Error in Linux kernel sends damaged TCP / IP packets to Mesos, Kubernetes and Docker containers

And it was discovered on Twitter servers

The Linux kernel has an error caused by containers. In order not to check TCP checksums, for network routing containers use veth devices (such as Docker on IPv6, Kubernetes, Google Container Engine and Mesos). This leads to the fact that in some cases, applications mistakenly receive damaged data, as is the case with faulty network equipment. We checked that this error appeared at least three years ago and is still “sitting” in the nuclei. Our patch has been tested and introduced into the kernel, and currently provides retro-support for stable release 3.14 on various distributions (such as Suse and Canonical). If you use containers in your system, I recommend that you use this patch or install the kernel with it when it becomes available.

Note: this does not apply to networks with NAT, the default used for Docker, since the Google Container Engine is practically protected from "iron" errors by its virtualized network. Jake Bower also believes that this error is very similar to the Pager Duty error found earlier.
')

How it all began

One weekend in November, a group of support engineers on Twitter looked through the logs. Each non-working application produced "incredible" errors in the form of lines of strange characters or omissions of mandatory fields. The interrelationship of these errors was not obvious due to the nature of the distributed Twitter architecture. The whole situation was complicated by the fact that in any distributed system, the data, once corrupted, can cause errors for quite a long time (they are stored in caches, recorded on disks, in logs, etc.).

After a day of continuous troubleshooting work at the application level, the team managed to localize the problem to individual rack racks. The engineers determined that a significant increase in the number of detected TCP checksum errors occurred just before they reached the addressee. It seemed that this result was “free from guilt” software: the application could cause network overload, and not packet damage!

Note:

the mention of the ephemeral "team" can hide from the reader how many people worked on this problem. A lot of engineers from the entire company worked on diagnosing these strange faults. It is difficult to list all, but the main contributions were made by: Brian Martin (Brian Martin), David Robinson, Ken Koemoto (Ken Kawamoto), Mahak Patidar, Manuel Cabalquinto, Sandy Strong , Zach Kiehl, Will Campbell, Ramin Khatibi, Yao Yue, Berk Demir, David Barr, Gopal Raiprourohit (Gopal Rajpurohit), Joseph Smith (Joseph Smith), Rohis Menon (Rohith Menon), Alex Lambert (Alex Lambert) and Ian Downes (Ian Downes), Cong Wang (Cong Wang).)

As soon as these racks were turned off, the application errors disappeared. Of course, data corruption at the network level can occur for many reasons: switches can fail in the most bizarre way, wires can be damaged, power can often fail, and so on. Checksums in TCP and IP are designed to protect against such faults. Indeed, the statistics collected by the equipment showed that errors were present. So, why did a set of various applications start to falter?

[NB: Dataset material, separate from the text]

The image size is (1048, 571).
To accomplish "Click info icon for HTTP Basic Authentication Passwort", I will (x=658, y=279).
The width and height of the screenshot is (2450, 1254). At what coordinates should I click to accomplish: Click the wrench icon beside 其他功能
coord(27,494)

After isolating certain switches, attempts were made to reproduce these errors (mainly due to the tremendous work of senior reliability engineer Brian Martin). It turned out that it is relatively easy to reproduce corrupted data by sending a number of data packets to these racks. On some switches, up to 10% of the sent packets were damaged. However, damage was always detected by the kernel using TCP checksums (messages like TcpInCsumErrors netstat-a), and never reached applications. (In Linux, using the undocumented SO_NO_CHECK option, you can send IPv4 UDP packets with checksums disabled — in which case we will be able to see that the packet is damaged.)

Evan Jones suggested that the corrupted data has the correct TCP checksum. If in the same 16-bit word two bits are flip-flipped (for example, 0 → 1 and 1 → 0), their effects on the TCP checksum will balance each other (the TCP checksum is simple addition of bits). Although the data corruption in the message (32 bytes by module) always consisted in changing the same bit position, the fact that there was a “sticky bit” (0 → 1) precluded this possibility. On the other hand, since the checksum itself is inverted before being stored, the "flip" of the bit in the checksum, along with the "flip" of the bit in the data, can balance each other. However, the bit position that we observed changed could not affect the TCP checksum, and therefore this was not possible.

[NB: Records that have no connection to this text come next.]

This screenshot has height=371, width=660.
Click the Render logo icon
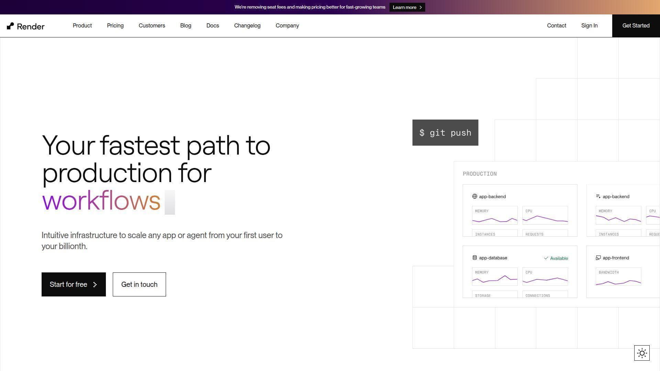pyautogui.click(x=10, y=26)
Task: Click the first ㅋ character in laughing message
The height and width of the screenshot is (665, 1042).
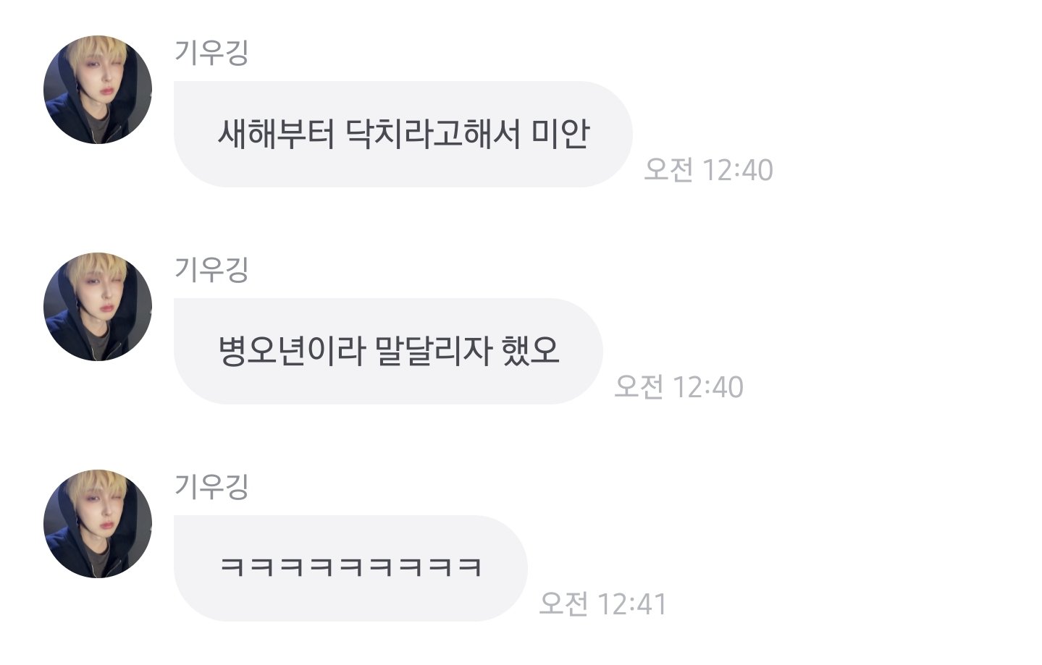Action: click(232, 567)
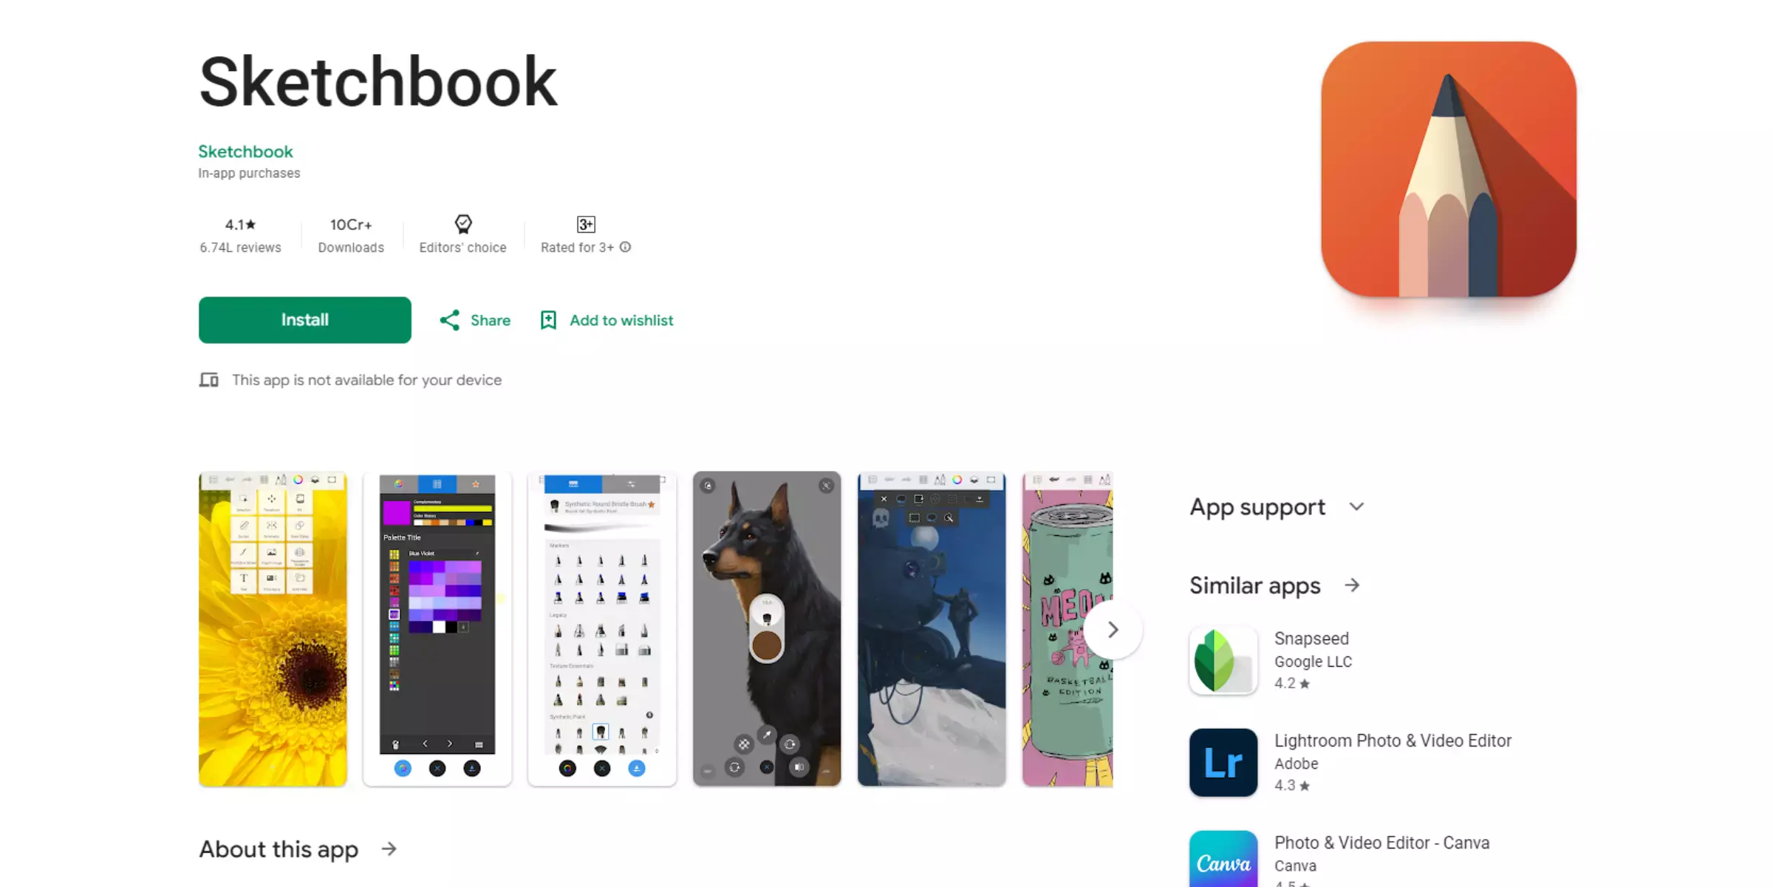The height and width of the screenshot is (887, 1773).
Task: Click the Snapseed app icon
Action: coord(1223,659)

Soon, the team realized that our tests were conducted on a standard Linux system, and most of the services on Twitter work on Mesos, which uses Linux containers to isolate various applications. In particular, virtual Ethernet devices (veth devices) are created in the Twitter configuration and all packets for applications are transmitted through them. Of course, after launching our test application, corrupted data immediately appeared in the Mesos container, coming in via a TCP connection, despite the fact that the TCP checksums were wrong (and were identified as incorrect: the number of TcpInCsumErrors increased). Someone suggested changing the “checksum offloading” setting on the virtual Ethernet device, which solved the problem, leading to a corresponding removal of the corrupted data.

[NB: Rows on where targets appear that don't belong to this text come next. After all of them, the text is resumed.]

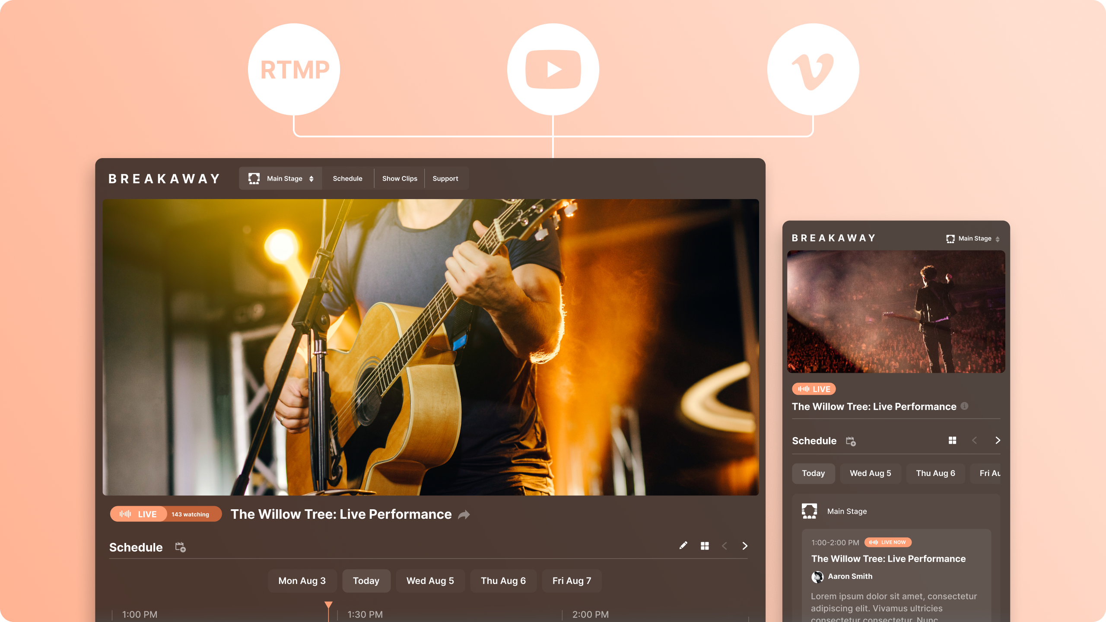This screenshot has width=1106, height=622.
Task: Click the grid view icon in schedule bar
Action: click(x=705, y=545)
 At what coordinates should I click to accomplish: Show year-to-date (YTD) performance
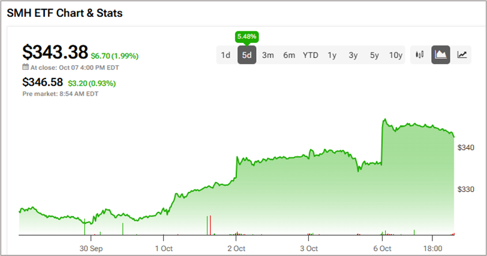[310, 55]
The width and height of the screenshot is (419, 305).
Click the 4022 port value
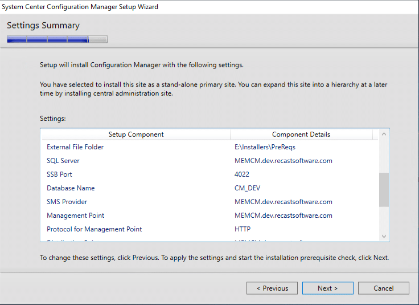coord(242,174)
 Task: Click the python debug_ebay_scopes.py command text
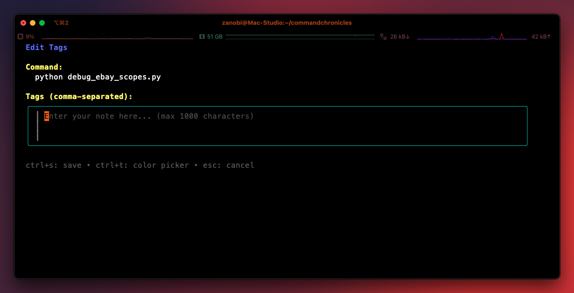(x=98, y=77)
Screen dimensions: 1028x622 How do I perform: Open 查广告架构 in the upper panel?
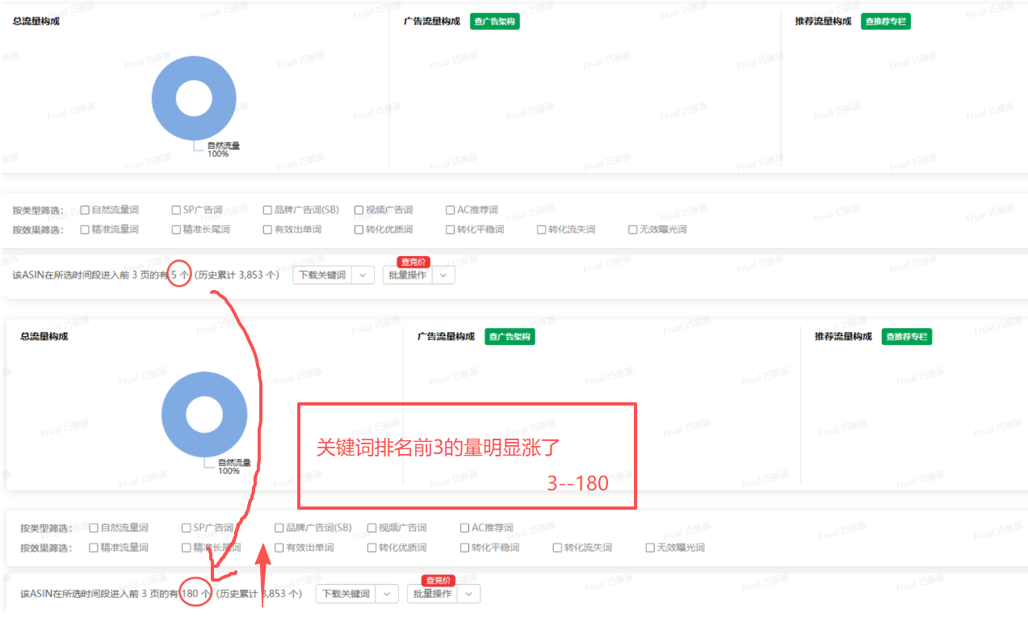point(494,22)
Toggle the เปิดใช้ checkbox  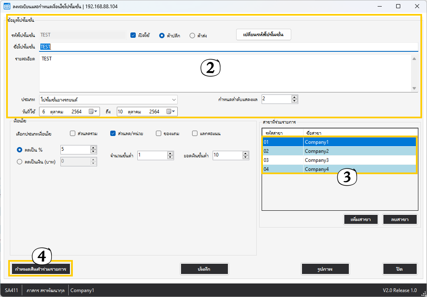click(133, 35)
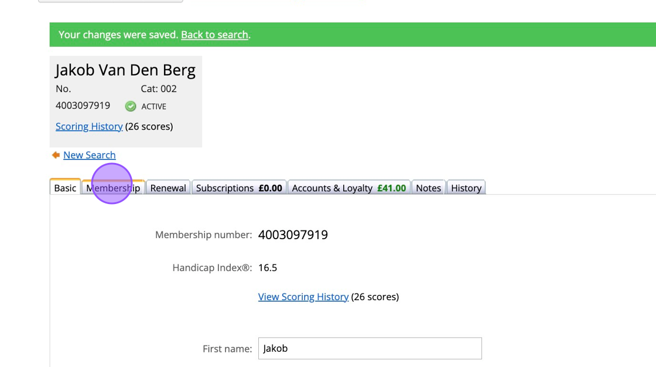Open Scoring History link in member header card
Viewport: 656px width, 367px height.
click(89, 127)
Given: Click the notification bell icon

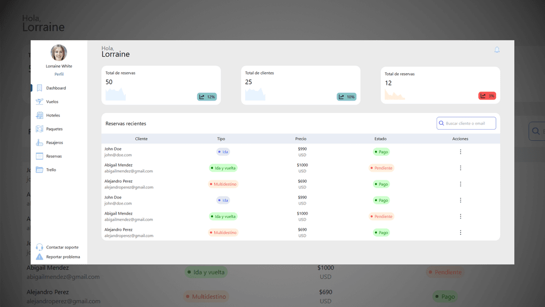Looking at the screenshot, I should point(497,49).
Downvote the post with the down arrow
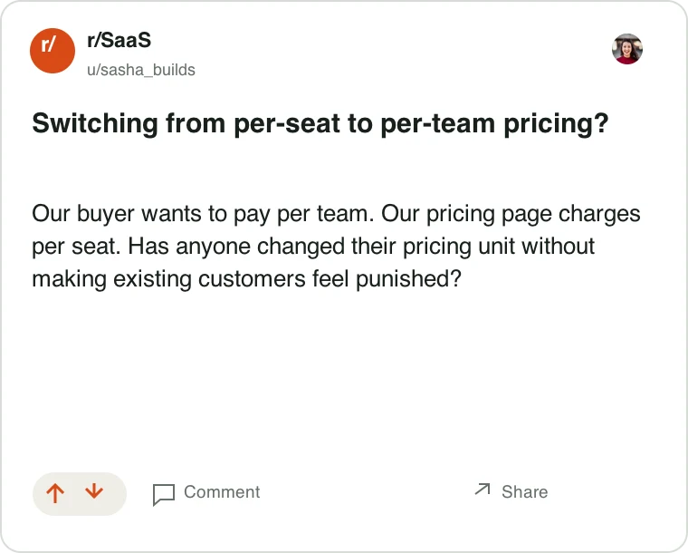This screenshot has width=688, height=553. tap(94, 492)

Now we have a serious task. The Mesos Twitter team quickly conveyed information to the open source Mesos project and changed the settings on all of the Twitter work containers.

Dig further

When Evan and I discussed this error, we decided that, since the TCP / IP protocol was broken by the OS, it was possible that it was not the result of mis-configuration of Mesos, but, most likely, the result of a previously undetected error in the network kernel stack.

To continue this investigation, we have created a test system as simple as possible:

a simple client that opens a socket and sends a very simple, long message every second.
a simple server (we actually used a network computer in listening mode) that listens on the socket and, when it receives information, displays it on the screen.
a network device, a transmission controller that allows the user to arbitrarily damage packets before they are sent over the wire.
Once we connected the client and the server, we used a network device to damage all packets sent in 10 seconds.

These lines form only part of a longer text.